The attack centered on the University Hospital Centre (CHU) in the northern French city of Rouen, but nonetheless prompted comparison with WannaCry, which hit multiple NHS hospitals and clinics back in May 2017.

Staff at the Rouen hospital were forced to fall back on using pen and paper after the cyber-attack, which experts blamed on the CryptoMix Clop ransomware.

Welcome to the Hotel Cupertino

Apple senior legal execs' claim that all browsers on iPhone are obliged to use the WebKit engine for security reasons sparked off a debate on Twitter.

Forced reliance on the WebKit engine – which some devs call ‘Hotel Cupertino’, referencing The Eagles’ Hotel California – was among the topics addressed by Kyle Andeer, vice president of corporate law at Apple, during a recent congressional hearing.

Apple said in filing to the House Judiciary Committee before the hearing that the cost of providing repair services is more than it collects in repair revenue.

The argument is sure to raise eyebrows among third-party repair providers and others who are pushing for the “right to repair” – a topic covered in an analysis by The Daily Swig back in September.

During the hearing itself (transcript, PDF), Andeer also explained why it is not possible to repair some goods.

Fake new(s) media

Staying with politics: The UK is in the middle of a general election campaign, with elements of the drama unsurprisingly getting played out on social media.

Brexit backer Arron Banks’ Twitter account was hacked before miscreants leaked an archive of his private messages and contents.

Banks put out a statement deploring the malicious hack, criticizing the the social media giant for its sluggish response.

Others, more well versed in security incident response, noted improvements in Twitter’s handling of the episode, particularly compared to other incidents of account hijacking down the years.

In related news, Twitter was criticized again this week after it failed to action following the Conservative Party Press Office’s decision to rebrand its verified Twitter account as @factcheckUK during a head-to-head TV debate between prime minister Boris Johnson and Labour leader Jeremy Corbyn.

By contrast, when British actor Ralf Little took it upon himself to change his Twitter name to FactCheckUK, in order to troll the Tories, his account was quickly suspended.

Others that tried the same thing also found their accounts sent to the social media sin bin.

Despite criticism over its tactics, Conservative ministers were unrepentant, dismissing the whole FactCheckUK episode as inconsequential, rather than a dangerous foray into putting out misleading information.

CISO chat

Former Twitter and Honeywell CISOs – Michael Coates and Rich Mason, respectively – recently took part in ‘Ask Me Anything’ on Reddit.
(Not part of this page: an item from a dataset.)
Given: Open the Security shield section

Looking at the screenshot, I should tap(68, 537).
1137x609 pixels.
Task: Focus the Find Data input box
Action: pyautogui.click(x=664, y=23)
Key topics covered included data breach handling, the current state of user privacy and security awareness, among other subjects.

Mickey Mouse security

Disney’s streaming video service, Disney+, hit problems just hours after its high-profile launch last week.

Thousands of accounts were hijacked with some subsequently offered for sale through cybercrime hangouts, The Washington Post reports (paywall story).

Users took to Twitter and Reddit to complain about being locked out of pre-paid accounts after receiving alerts that their password and contact details had been changed.

The one with the Five Eyes

Finally, staying with showbiz, Friends actor David Schwimmer is about to star in cybersecurity sitcom based in Cheltenham, and set within a fictional version of GCHQ, according to local reports.

Schwimmer (who played Ross Geller in the long-running US sitcom) is due to star as an NSA officer on secondment in Intelligence, a new six-part series due to screen on Sky One from early next year.

“When a power-hungry, maverick NSA agent (Schwimmer) comes over to join an inept and tactless computer analyst (British comedian Nick Mohammed) and a newly formed team tackling cybercrime, everything they know is shaken up,” according to Sky Media.

Sky describes GCHQ as a “weedier, geekier, more bureaucratic version of MI5 and MI6”.


What could we have in store… The IT Crowd meets Archer, perhaps?